### Aim of the exercise
Return verbatim every line from the first line of the data below to the line that contains "cache (96, 1439)", inclusive, and no further.

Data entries
--- START ---

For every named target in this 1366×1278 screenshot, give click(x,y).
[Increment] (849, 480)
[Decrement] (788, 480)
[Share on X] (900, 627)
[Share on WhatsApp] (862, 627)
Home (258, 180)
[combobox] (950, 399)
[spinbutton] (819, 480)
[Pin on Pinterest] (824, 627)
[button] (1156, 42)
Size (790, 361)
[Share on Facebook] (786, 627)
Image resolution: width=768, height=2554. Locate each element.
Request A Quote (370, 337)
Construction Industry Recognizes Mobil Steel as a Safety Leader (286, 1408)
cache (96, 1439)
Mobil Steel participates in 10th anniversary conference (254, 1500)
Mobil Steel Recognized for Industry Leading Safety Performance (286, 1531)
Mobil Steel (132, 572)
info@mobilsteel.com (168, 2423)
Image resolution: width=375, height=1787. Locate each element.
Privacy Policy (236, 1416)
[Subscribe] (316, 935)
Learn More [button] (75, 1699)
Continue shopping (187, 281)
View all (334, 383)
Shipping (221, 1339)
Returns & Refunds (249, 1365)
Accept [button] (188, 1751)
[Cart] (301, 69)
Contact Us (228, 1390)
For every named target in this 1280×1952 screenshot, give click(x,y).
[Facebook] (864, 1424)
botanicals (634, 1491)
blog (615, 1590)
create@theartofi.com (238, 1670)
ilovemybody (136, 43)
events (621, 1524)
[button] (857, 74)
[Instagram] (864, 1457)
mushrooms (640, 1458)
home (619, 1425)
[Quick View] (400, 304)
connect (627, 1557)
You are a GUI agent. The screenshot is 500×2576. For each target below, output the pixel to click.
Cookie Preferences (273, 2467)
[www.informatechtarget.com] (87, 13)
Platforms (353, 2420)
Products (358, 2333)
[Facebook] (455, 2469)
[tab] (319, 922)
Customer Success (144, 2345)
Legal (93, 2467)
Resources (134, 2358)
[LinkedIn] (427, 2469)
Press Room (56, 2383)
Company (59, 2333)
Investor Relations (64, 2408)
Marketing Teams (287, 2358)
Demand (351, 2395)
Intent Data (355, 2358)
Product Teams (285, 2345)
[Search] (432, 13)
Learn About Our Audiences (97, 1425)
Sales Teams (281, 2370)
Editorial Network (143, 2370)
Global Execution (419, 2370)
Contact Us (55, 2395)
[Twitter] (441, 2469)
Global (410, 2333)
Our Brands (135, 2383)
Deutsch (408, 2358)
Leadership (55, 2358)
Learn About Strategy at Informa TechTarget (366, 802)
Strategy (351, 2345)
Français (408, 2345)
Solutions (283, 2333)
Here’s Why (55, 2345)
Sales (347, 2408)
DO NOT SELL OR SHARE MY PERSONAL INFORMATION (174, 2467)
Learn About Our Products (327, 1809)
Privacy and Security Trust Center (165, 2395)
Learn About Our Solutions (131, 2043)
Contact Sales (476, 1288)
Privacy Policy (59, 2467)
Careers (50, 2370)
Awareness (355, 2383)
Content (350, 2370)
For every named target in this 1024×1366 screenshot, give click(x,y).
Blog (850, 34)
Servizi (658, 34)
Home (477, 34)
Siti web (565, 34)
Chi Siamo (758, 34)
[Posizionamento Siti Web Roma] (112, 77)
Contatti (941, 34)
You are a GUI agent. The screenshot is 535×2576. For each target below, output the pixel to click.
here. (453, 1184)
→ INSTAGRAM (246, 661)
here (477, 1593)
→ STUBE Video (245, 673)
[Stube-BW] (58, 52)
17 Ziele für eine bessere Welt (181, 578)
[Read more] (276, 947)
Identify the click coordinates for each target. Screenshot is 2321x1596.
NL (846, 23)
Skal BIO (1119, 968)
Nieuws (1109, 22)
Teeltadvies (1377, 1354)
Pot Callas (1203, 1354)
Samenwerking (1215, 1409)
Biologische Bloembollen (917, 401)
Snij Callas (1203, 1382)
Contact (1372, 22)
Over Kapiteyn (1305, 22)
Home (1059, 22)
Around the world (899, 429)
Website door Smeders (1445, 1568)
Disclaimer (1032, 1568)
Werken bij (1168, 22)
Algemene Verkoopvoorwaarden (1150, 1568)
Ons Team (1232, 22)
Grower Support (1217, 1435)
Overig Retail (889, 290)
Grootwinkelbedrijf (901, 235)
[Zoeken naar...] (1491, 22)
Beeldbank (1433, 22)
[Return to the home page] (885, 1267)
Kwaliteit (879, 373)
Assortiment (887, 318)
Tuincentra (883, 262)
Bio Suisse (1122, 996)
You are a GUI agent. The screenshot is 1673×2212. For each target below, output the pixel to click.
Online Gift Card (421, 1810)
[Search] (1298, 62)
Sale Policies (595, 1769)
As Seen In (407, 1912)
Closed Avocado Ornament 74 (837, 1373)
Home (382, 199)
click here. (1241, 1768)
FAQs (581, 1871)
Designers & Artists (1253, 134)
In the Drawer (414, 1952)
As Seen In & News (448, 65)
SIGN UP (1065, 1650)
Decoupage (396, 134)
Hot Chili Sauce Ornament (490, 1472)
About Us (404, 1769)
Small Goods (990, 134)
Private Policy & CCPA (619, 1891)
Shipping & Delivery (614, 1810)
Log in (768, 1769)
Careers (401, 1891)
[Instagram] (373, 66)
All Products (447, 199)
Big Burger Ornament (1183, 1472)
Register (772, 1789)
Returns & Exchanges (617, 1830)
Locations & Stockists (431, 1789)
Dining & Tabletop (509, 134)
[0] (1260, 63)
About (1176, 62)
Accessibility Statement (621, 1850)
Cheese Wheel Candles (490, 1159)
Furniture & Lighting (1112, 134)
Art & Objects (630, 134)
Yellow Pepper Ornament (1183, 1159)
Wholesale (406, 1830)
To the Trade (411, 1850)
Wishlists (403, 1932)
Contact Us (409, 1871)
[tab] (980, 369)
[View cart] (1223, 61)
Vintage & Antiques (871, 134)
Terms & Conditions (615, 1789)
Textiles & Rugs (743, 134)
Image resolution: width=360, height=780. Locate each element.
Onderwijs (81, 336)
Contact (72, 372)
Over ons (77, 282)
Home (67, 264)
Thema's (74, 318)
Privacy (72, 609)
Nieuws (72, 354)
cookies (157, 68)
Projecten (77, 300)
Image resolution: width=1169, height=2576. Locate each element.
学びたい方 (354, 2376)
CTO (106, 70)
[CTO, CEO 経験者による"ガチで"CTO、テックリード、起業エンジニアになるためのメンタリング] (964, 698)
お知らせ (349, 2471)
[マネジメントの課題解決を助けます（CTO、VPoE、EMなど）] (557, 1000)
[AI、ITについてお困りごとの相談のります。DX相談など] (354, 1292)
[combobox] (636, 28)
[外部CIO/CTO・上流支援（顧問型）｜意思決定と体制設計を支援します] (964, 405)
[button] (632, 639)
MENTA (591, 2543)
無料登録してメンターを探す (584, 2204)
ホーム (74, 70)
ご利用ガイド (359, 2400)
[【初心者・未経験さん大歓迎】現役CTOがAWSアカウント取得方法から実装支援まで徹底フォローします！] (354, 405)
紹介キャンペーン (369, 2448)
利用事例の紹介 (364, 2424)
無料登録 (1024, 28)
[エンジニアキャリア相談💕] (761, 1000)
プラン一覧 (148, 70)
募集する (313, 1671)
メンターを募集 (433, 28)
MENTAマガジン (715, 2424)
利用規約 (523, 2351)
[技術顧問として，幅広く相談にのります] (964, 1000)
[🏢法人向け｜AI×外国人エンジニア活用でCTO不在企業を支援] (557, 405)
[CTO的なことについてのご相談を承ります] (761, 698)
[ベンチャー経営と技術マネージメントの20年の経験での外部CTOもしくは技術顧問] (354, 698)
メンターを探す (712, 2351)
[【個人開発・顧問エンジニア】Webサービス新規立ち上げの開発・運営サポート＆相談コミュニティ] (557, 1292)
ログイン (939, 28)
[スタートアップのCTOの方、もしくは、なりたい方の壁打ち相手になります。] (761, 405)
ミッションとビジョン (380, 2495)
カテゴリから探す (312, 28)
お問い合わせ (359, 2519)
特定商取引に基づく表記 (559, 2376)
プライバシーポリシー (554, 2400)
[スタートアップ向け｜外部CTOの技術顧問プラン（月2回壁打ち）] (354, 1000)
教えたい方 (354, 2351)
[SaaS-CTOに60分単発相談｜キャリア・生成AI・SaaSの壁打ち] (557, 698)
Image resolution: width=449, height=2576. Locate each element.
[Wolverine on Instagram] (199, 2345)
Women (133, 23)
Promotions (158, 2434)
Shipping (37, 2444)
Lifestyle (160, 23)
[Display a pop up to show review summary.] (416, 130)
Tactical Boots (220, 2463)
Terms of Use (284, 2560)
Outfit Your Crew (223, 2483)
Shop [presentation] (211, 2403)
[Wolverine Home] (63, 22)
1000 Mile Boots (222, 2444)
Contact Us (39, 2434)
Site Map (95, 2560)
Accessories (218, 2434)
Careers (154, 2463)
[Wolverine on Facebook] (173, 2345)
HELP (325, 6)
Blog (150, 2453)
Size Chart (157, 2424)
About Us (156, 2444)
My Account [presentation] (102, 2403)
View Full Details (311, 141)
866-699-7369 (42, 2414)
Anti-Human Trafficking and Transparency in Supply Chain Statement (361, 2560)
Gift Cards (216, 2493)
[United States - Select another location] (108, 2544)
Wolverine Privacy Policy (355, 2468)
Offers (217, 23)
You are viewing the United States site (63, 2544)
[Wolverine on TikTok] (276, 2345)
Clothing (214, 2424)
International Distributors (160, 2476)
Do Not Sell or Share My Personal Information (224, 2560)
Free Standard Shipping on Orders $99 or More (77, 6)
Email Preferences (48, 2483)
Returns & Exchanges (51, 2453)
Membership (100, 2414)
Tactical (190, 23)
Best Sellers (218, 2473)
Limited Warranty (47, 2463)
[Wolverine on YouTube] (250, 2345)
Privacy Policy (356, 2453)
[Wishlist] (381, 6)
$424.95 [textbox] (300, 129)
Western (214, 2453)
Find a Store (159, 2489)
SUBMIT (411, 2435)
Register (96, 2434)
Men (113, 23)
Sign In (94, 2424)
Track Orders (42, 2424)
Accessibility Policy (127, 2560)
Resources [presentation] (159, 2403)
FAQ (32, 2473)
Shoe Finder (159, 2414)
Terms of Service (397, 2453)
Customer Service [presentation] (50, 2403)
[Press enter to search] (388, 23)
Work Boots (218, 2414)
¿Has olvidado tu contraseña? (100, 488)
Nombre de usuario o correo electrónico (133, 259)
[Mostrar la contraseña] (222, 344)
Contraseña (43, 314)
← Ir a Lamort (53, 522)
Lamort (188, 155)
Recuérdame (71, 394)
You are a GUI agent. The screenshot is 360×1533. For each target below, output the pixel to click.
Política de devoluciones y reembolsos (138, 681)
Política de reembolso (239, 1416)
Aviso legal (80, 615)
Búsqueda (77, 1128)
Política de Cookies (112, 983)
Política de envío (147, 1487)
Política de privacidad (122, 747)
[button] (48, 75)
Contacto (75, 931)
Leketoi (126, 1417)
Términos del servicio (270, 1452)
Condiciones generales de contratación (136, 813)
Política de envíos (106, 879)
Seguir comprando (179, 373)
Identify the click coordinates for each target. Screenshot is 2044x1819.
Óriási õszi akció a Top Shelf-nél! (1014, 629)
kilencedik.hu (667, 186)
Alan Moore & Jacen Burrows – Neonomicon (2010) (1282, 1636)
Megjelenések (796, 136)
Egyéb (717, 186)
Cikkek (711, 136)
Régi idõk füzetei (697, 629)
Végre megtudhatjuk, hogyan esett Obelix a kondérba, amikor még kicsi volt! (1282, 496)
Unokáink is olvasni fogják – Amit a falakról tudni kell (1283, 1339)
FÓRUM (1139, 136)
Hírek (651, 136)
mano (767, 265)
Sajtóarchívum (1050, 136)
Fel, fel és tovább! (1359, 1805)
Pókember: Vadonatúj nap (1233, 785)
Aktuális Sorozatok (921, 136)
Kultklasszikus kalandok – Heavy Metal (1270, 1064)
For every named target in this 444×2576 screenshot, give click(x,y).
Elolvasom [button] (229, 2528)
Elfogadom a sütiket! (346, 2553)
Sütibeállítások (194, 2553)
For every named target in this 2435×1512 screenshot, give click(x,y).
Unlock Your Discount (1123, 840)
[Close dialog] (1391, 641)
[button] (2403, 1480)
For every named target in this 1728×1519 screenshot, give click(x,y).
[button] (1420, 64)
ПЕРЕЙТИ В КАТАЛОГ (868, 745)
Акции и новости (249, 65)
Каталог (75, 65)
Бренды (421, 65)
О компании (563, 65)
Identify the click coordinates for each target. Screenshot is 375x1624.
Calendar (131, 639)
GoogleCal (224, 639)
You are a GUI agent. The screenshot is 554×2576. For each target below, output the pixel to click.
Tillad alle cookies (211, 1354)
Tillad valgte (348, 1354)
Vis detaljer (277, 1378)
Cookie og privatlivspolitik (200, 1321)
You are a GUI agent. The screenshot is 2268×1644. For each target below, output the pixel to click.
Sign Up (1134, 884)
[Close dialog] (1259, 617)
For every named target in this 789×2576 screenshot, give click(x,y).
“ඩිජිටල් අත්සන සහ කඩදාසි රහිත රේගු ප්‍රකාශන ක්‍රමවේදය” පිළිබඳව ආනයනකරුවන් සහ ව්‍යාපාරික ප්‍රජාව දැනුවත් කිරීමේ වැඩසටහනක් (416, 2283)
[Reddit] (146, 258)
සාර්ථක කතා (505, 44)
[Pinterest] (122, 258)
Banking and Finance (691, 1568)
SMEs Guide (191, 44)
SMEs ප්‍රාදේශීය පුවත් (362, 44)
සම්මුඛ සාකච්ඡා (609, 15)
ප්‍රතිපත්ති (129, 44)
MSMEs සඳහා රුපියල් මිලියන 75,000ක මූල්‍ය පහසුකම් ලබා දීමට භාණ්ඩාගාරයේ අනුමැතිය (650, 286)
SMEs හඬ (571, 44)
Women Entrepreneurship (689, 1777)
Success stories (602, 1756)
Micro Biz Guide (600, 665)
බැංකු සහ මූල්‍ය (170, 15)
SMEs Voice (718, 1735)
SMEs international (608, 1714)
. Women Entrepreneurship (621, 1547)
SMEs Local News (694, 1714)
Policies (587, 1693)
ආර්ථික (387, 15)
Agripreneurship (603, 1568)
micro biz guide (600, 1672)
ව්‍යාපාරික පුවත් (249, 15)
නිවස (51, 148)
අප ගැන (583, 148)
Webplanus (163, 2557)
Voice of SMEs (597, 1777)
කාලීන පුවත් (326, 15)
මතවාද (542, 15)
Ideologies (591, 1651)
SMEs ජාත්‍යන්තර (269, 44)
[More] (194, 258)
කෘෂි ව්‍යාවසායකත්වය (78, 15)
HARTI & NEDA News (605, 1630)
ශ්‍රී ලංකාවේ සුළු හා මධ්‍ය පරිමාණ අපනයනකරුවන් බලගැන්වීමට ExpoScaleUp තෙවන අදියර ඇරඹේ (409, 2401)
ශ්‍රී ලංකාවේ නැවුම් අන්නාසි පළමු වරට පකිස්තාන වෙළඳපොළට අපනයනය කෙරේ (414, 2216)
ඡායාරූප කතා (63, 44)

--- END ---

### Result
For every named target in this 1366×1278 screenshot, give click(x,y).
[Increment] (849, 480)
[Decrement] (788, 480)
[Share on X] (900, 627)
[Share on WhatsApp] (862, 627)
Home (258, 180)
[combobox] (950, 399)
[spinbutton] (819, 480)
[Pin on Pinterest] (824, 627)
[button] (1156, 42)
Size (790, 361)
[Share on Facebook] (786, 627)
Image resolution: width=768, height=2554. Locate each element.
Request A Quote (370, 337)
Construction Industry Recognizes Mobil Steel as a Safety Leader (286, 1408)
cache (96, 1439)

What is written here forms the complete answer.